§ **本文**:

コンピューターが強くなれば棋士も強くなる
巨大企業がチェスや囲碁の強豪ソフトを開発してきたのに対し、将棋ソフトは市井の人が自己開発で進化してきたという歴史がある。
「ボナンザは序盤から積極的な攻め将棋として有名です。そのボナンザがオープンソース化されたのがブレークスルーとなって、強いソフトが続々と登場しました。いま最強の将棋ソフトの一つに、ボナンザのいいとこ取りをして開発された『PONANZA(ポナンザ)』があります」
電王戦で佐藤名人との二番勝負で2連勝したのがポナンザだ。
「皆さん好きだから、面白いからプログラムの開発をやっているわけです。しかも強いソフトを制作してもお金にはつながらないから、進んで他の人にソースを分け与えるという状況が続いています。これが、企業が100億円投資して開発したと、なるとなかなかソースをオープンにはできないはず。やはり情報を囲ってしまうのではないでしょうか。そういった意味でも将棋はAIの研究に貢献していると思います。

§ **説明された項目を探すための記録**:
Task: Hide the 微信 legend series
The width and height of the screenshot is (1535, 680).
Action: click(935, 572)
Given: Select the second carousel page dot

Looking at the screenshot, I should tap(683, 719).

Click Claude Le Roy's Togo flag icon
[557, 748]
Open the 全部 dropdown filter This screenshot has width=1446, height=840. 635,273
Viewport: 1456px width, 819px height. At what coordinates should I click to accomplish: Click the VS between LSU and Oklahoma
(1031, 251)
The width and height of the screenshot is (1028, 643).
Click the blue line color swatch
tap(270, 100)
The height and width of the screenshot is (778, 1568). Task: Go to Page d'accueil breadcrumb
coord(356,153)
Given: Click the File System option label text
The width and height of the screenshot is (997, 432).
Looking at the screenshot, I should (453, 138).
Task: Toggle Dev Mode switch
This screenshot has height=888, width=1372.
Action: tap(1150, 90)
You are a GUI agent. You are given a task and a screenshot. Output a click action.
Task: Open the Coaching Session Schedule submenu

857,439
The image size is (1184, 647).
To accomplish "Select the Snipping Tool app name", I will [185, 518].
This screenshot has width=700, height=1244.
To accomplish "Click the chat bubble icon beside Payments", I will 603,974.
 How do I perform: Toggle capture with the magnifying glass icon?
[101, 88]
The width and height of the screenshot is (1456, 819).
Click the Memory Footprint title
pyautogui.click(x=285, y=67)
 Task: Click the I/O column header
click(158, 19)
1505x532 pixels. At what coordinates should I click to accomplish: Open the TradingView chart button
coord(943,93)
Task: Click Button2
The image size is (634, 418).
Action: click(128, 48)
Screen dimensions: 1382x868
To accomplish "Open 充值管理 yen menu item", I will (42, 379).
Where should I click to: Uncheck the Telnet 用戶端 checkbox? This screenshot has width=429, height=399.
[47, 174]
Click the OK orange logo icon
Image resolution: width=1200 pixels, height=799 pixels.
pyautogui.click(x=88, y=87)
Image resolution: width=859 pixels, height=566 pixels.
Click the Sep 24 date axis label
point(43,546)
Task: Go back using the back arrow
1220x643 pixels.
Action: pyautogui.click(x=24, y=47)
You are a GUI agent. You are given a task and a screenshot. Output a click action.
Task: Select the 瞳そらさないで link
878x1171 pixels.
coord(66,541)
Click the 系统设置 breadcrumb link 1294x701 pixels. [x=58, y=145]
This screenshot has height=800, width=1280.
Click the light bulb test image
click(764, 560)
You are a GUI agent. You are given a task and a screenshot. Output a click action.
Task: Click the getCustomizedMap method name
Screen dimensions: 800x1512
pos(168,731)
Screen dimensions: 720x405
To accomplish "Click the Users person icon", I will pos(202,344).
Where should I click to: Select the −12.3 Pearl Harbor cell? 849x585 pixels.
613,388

§ **課題と練習**:
• 1. 本文の内容を2文で要約してください。
• 2. 本文を、「コンピューターが強くなれば棋士も強くなる」を含む箇所から「電王戦で佐藤名人との二番勝負で2連勝したのがポナンザだ。」のところまで、そのまま繰り返してください。
• 3. 本文に出てくるボードゲームの名前をすべて挙げてください。
この記録を使う必要はありません。

§ **課題の解答**:
• 1. 将棋ソフトは、巨大企業が開発してきたチェスや囲碁のソフトと違い、市井の人の自己開発で進化してきた。ボナンザのオープンソース化をきっかけに強いソフトが続々と登場し、そのいいとこ取りをして開発されたポナンザは電王戦で佐藤名人に2連勝した。

• 2.
コンピューターが強くなれば棋士も強くなる
巨大企業がチェスや囲碁の強豪ソフトを開発してきたのに対し、将棋ソフトは市井の人が自己開発で進化してきたという歴史がある。
「ボナンザは序盤から積極的な攻め将棋として有名です。そのボナンザがオープンソース化されたのがブレークスルーとなって、強いソフトが続々と登場しました。いま最強の将棋ソフトの一つに、ボナンザのいいとこ取りをして開発された『PONANZA(ポナンザ)』があります」
電王戦で佐藤名人との二番勝負で2連勝したのがポナンザだ。

• 3. チェス、囲碁、将棋